City Hall Rally Targets Giuliani
by Steven Wishnia

With the Rent Guidelines Board suggesting that it might let landlords raise rents by up to 12% this year, tenants kicked off the campaign to stop it at City Hall on May 4.

About 100 tenants, advocates and elected officials braved the festive-fascist atmosphere outside Rudy Giuliani’s citadel (everyone had to pass through metal detectors inside white circus tents for the rally, called only a few days before. The mayor had indicated that he’d probably tell the RGB to give landlords slightly less than the 12% increase floated by board chair Ed Hochman, but still the largest rent hike stabilized tenants have had in several years.

“We’re here today because New Yorkers cannot afford higher rents,” Met Council’s Kenny Schaeffer declared in opening the rally. In fact, added Councilmember Bill Perkins (D-Manhattan), “We’re looking for a way to roll the rents back.”

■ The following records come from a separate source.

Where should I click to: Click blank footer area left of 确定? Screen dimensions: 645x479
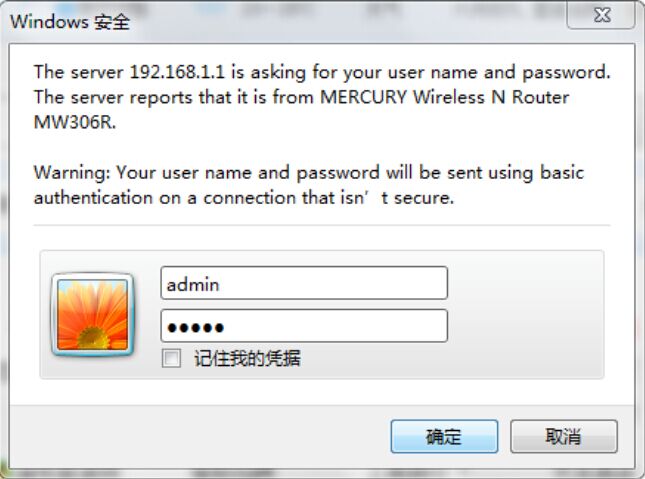pos(197,436)
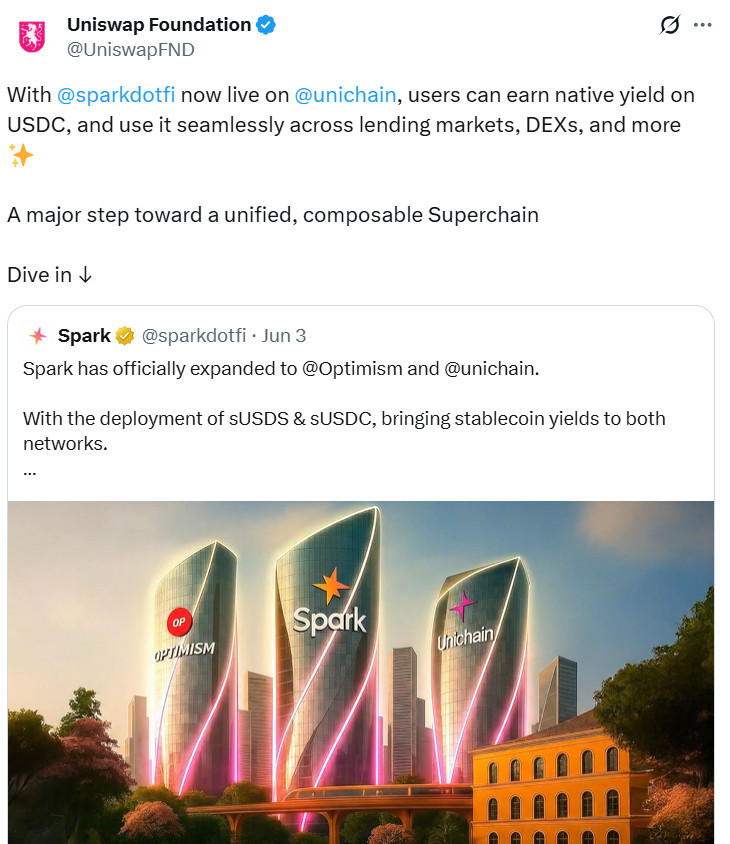The height and width of the screenshot is (844, 730).
Task: Click the Spark star avatar in quoted post
Action: [38, 336]
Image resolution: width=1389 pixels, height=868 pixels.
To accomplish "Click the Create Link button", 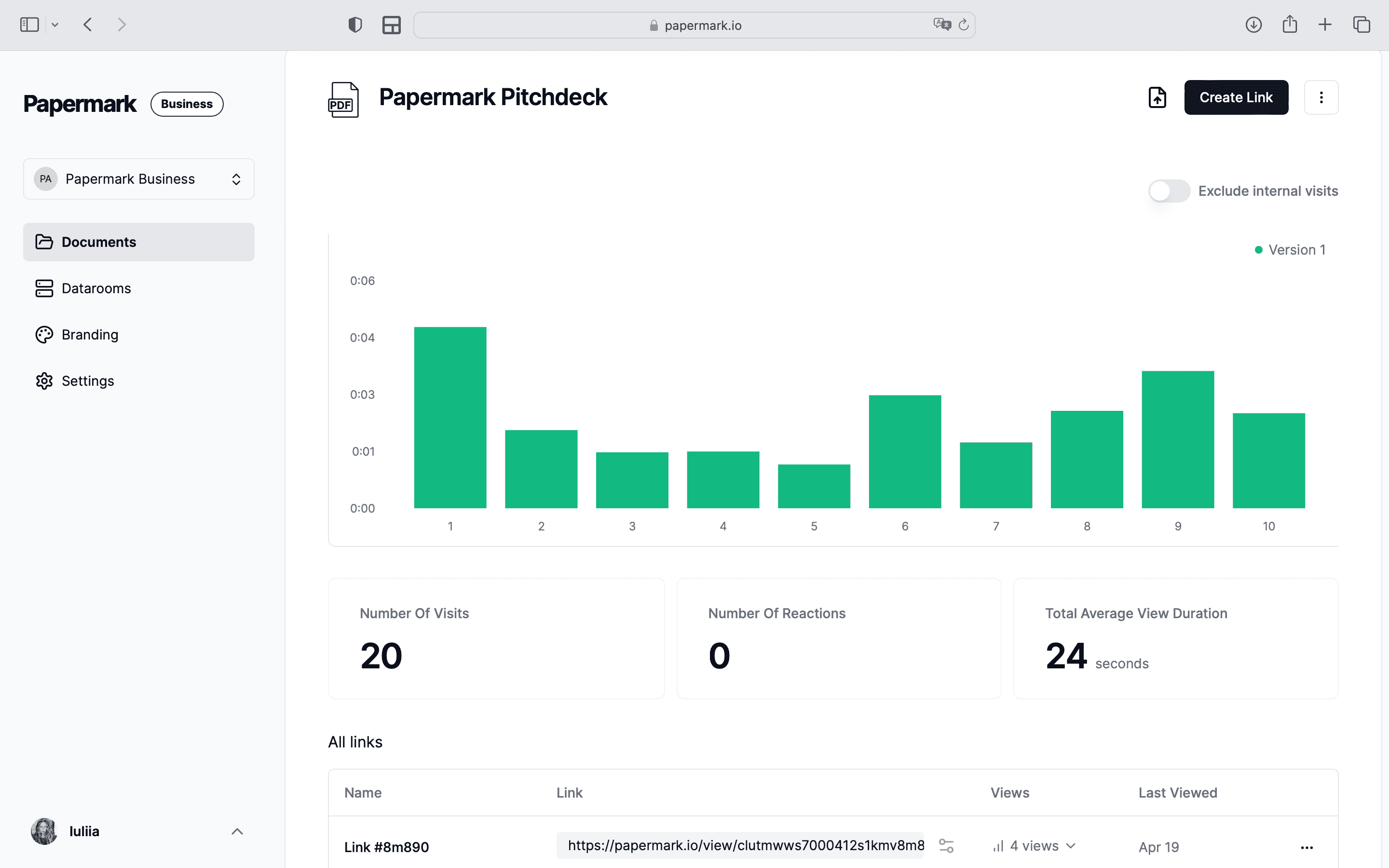I will [1236, 97].
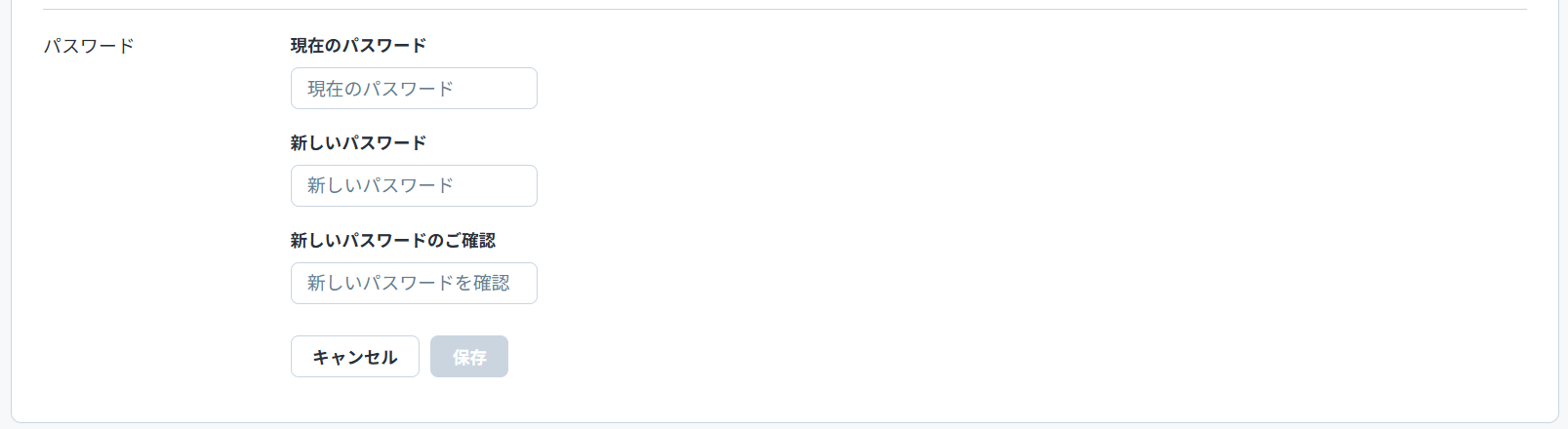Click the bold 新しいパスワード field label
Screen dimensions: 1568x429
[x=358, y=143]
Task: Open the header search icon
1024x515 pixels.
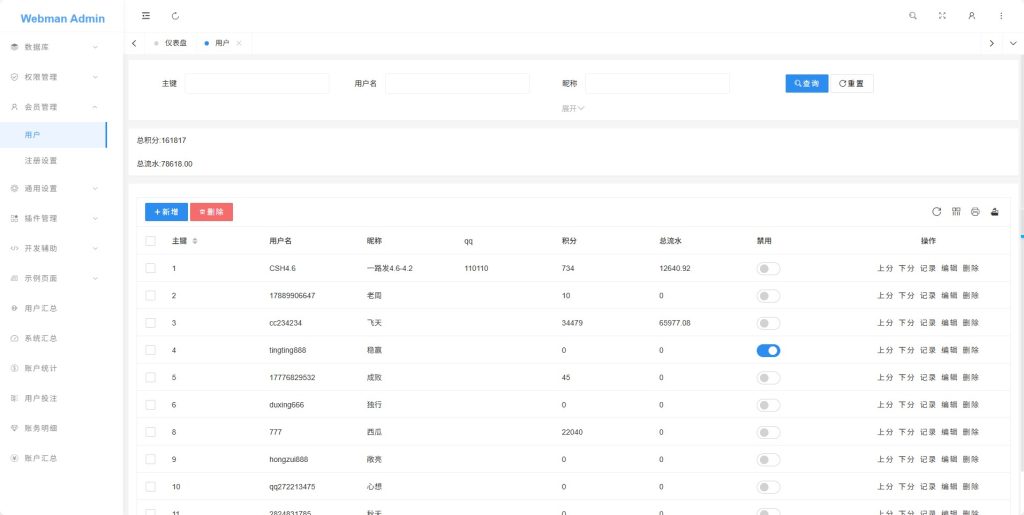Action: pos(913,16)
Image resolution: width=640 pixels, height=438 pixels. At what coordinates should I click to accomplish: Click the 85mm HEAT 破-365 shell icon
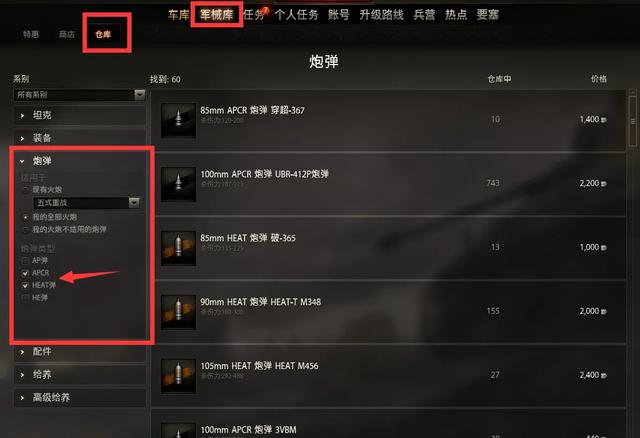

In short, quick speeches, speaker after speaker blamed the Mayor.

“Whatever we’ve heard from the Rent Guidelines Board is from his mouth,” said Councilmember Christine Quinn (D-Manhattan). She accused Giuliani of pulling a “bait-and-switch” scam. Brooklyn Democrat Stephen DiBrienza said the Mayor is “perpetrating a fraud.”

Brooklyn Councilmember Mike Nelson, a target of tenant ire after his vote on the 1999 lead-paint law, also showed up. “The Mayor is a big fan of double zeroes for increases for unions,” he told the crowd. “He should be a big fan of double zeroes for rent increases.”

Michael McKee of Tenants and Neighbors noted that Giuliani had finally overtly acknowledged that he dictates the size of increases to the RGB, long an ill-kept and often-denied secret.

Others spoke of deeper issues. Liz Krueger of the Community Food Resource Center said the city’s housing crisis won’t be solved until everyone has a living wage. Patrick Markee of the Coalition for the Homeless noted the 23,000 people sleeping on the city’s streets. And Alex Staber of Brooklyn, a Shakespeare-quoting senior-citizen activist, quipped that “there are five million millionaires in America, and a lot of them are New York City landlords.”

With the city witnessing “the gradual destruction of affordable housing,” concluded Manhattan Democrat Stanley Michels, “there’s no excuse for huge increases.”

Organizers were pleased with the turnout, noting that the rally was put together in less than five days. And if the RGB were to pass large preliminary increases, vowed Kenny Schaeffer, “We’ll be back tenfold.”